Appare abbastanza illogico abbandonare un gregge intero per andare alla ricerca di una sola pecora che si è perduta! 99 contro 1, ma questo contrasto mette in risalto l’interesse del pastore per la singola pecora: il fatto che la pecora si trovi in difficoltà basta per mobilitare la sua attenzione e le sue energie su quella sola. Il Vangelo di Tommaso (n. 107), a sua volta, riporta una parabola della pecora perduta. Ma in questo apocrifo, la pecora perduta è la più grande, la più bella, la preferita del pastore che va alla sua ricerca. L’insegnamento di Gesù è completamente frainteso: se un pastore perde una pecora del gregge, certo farà l’impossibile per ritrovarla, non perché è la migliore, ma semplicemente perché gli appartiene. Così agisce Dio. Se per Dio il peccatore ha tanto valore, non è perché possiede delle qualità particolari, ma proprio perché ha bisogno di aiuto. Gesù incarna il comportamento di Dio che per primo va in cerca di ciò che è perduto, e che rende visibile sedendo a tavola con i peccatori e i pubblicani. Il rapporto fra le novantanove pecore e la sola che è scappata accentua ancor più il prezzo che Dio dà alla salvezza di ciascun essere umano. E noi? Abbiamo la stessa preferenza nel raggiungere chi si perde o resta indietro? Quali sono le nostre priorità pastorali? Siamo disposti come la donna della parabola che ha perso la moneta a spazzare via ogni pregiudizio dal nostro cuore e davanti alla porta delle nostre comunità perché non siano chiuse come dogane, come scrive papa Francesco (cfr EG 47)? Saremmo poi farisei a nostra volta se non ci facessimo consapevoli d’avere in noi zone smarrimento e buio, bisognose di ritrovamento e di luce.
Cercare chi si perde.
Osserviamo il pastore che cammina e fatica sulle tracce della pecora perduta: quanta strada, quanti sentieri, quanta salita, quante discese… Osserviamo la donna nella sua povera casetta palestinese (con una piccola finestrella insufficiente per vederci bene) che accende la lampada, spazza accuratamente su un pavimento sconnesso, probabilmente di pietra e di terra: quanta costanza, quanta caparbietà…

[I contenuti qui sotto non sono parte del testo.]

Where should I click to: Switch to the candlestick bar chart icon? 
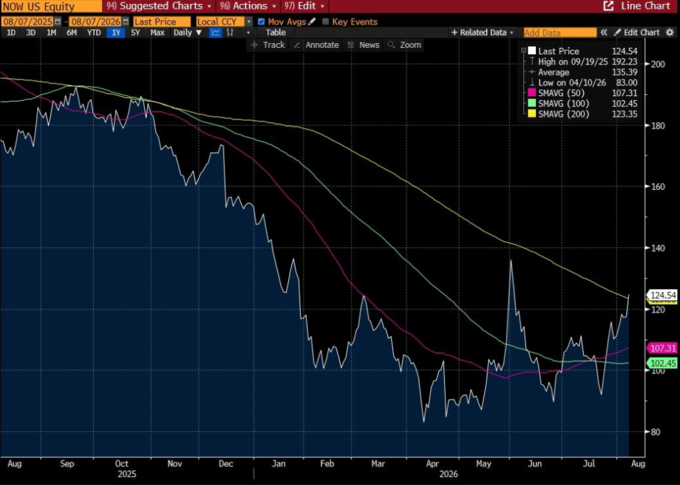coord(230,33)
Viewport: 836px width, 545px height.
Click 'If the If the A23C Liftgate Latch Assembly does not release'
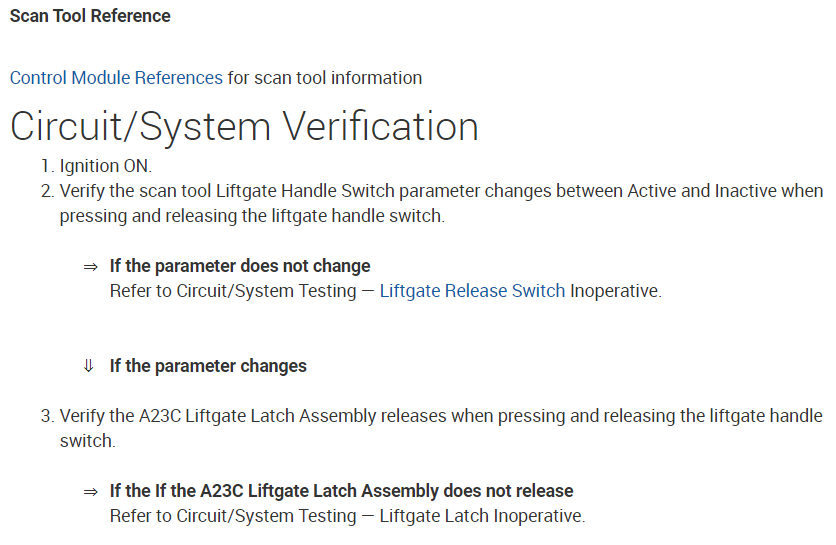click(341, 491)
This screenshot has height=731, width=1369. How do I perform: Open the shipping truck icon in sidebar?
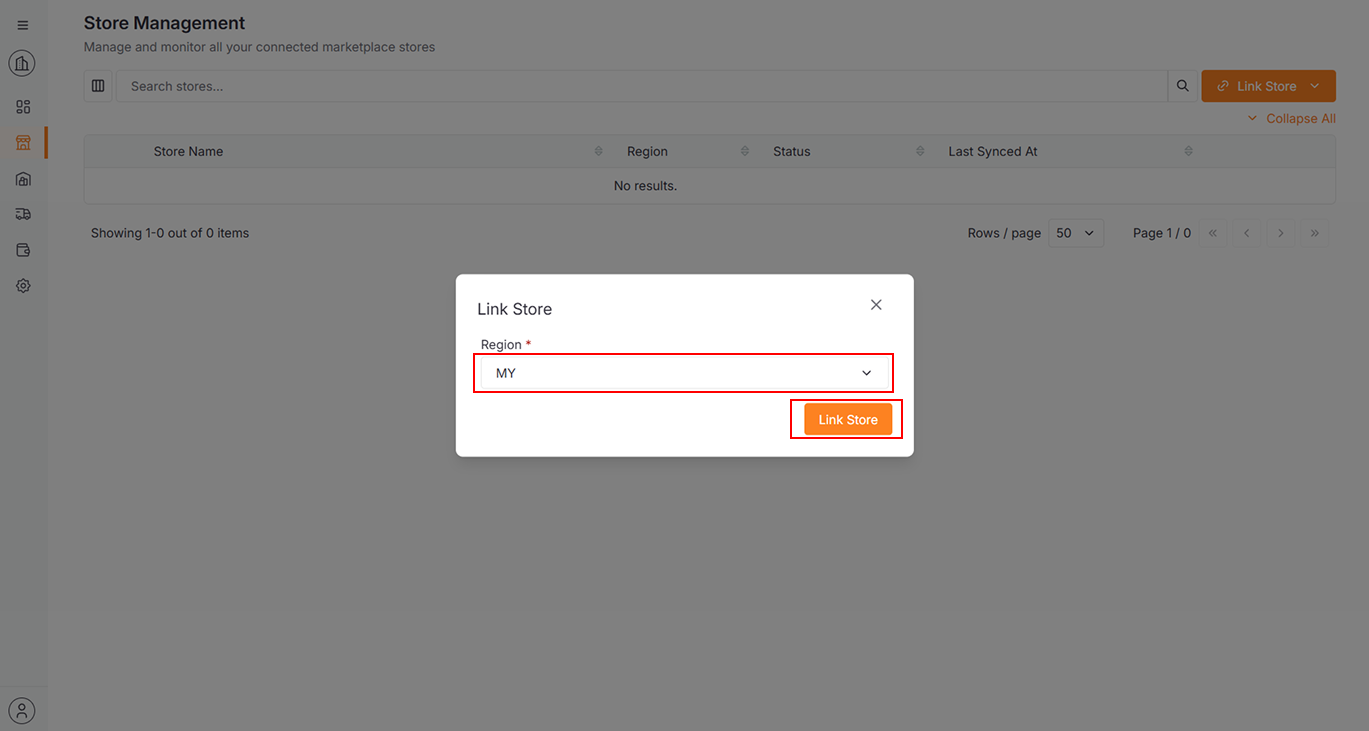(22, 214)
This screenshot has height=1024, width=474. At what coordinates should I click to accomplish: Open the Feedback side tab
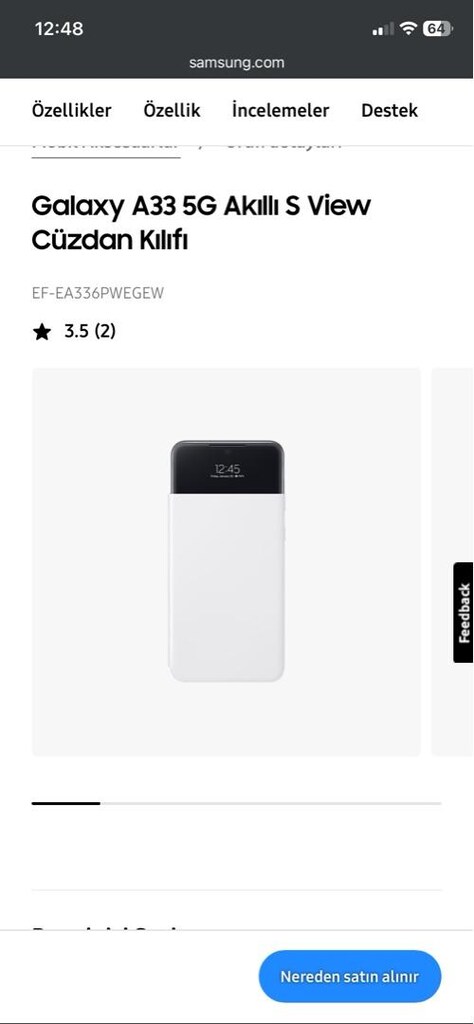click(x=464, y=613)
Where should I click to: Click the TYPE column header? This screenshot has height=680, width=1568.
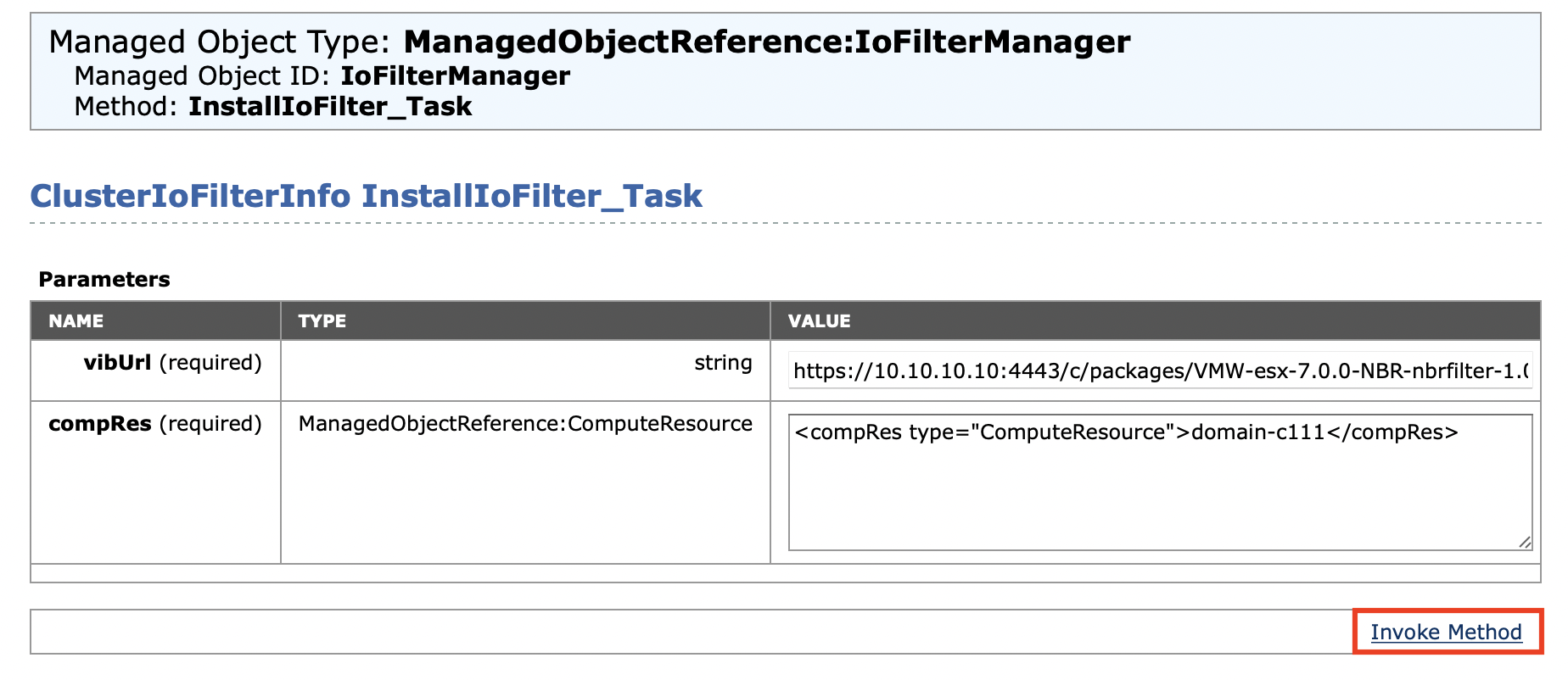(322, 321)
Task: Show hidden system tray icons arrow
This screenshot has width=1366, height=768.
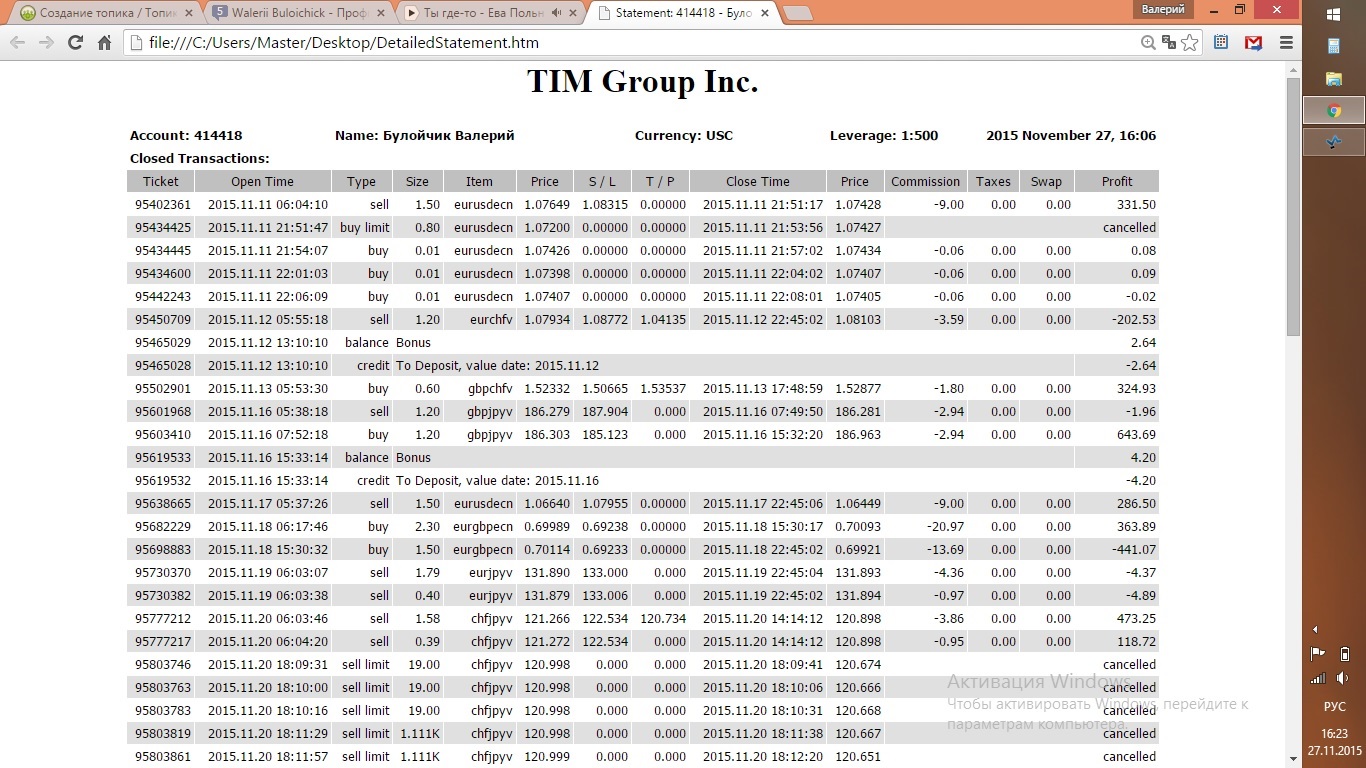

Cercano finché non trovano. L’uno e l’altra non si scoraggiano, non si danno per vinti. Così il Signore: non lascia nulla di intentato. Impariamo. Non dovremmo mai interrompere un dialogo, eliminare un ponte. Camminiamo sui passi di Gesù.
Gioire per chi è stato ritrovato.
Non è vero, come talvolta si dice a proposito della teologia dei fratelli di altre religioni, che comunque l’dea di Dio è la medesima in tutte. Il cristianesimo rivendica giustamente di custodire un’immagine di Dio del tutto originale. Certo Dio è l’unico Dio, ma Gesù ce ne dà una descrizione con dei contorni esatti, sorprendenti, unici. Gesù ci mostra il volto raggiante di Dio, raggiante di felicità per aver trovato e accolto chi era perduto, per radunare attorno a sé le creature nella sua casa. La parabola della pecora perduta è narrata anche dall’evangelista Matteo che insiste più sulla ricerca, Luca invece più sulla gioia del ritrovamento (è presente il tema del compimento del regno e del banchetto escatologico). E come interpretare “i giusti che non hanno bisogno di conversione”? Se pensiamo agli avversari di Gesù è evidente il tono ironico: e chi non ha bisogno di conversione? Se l’evangelista pensa veramente ai veri “giusti” di cui ha parlato all’inizio del suo vangelo, allora vuole sottolineare come la gioia di Dio per i peccatori che tornano è davvero una gioia speciale, quella delle grandi occasioni; gioia che non ha l’opportunità di prodursi a proposito dei giusti!
L’evangelista vuole smentire il volto di Dio che talvolta ci immaginiamo, volto di un giudice implacabile. “Gioite con me”, dice. Condividiamo la sua gioia e facciamo festa per ogni ritorno: il nostro e quello dei fratelli!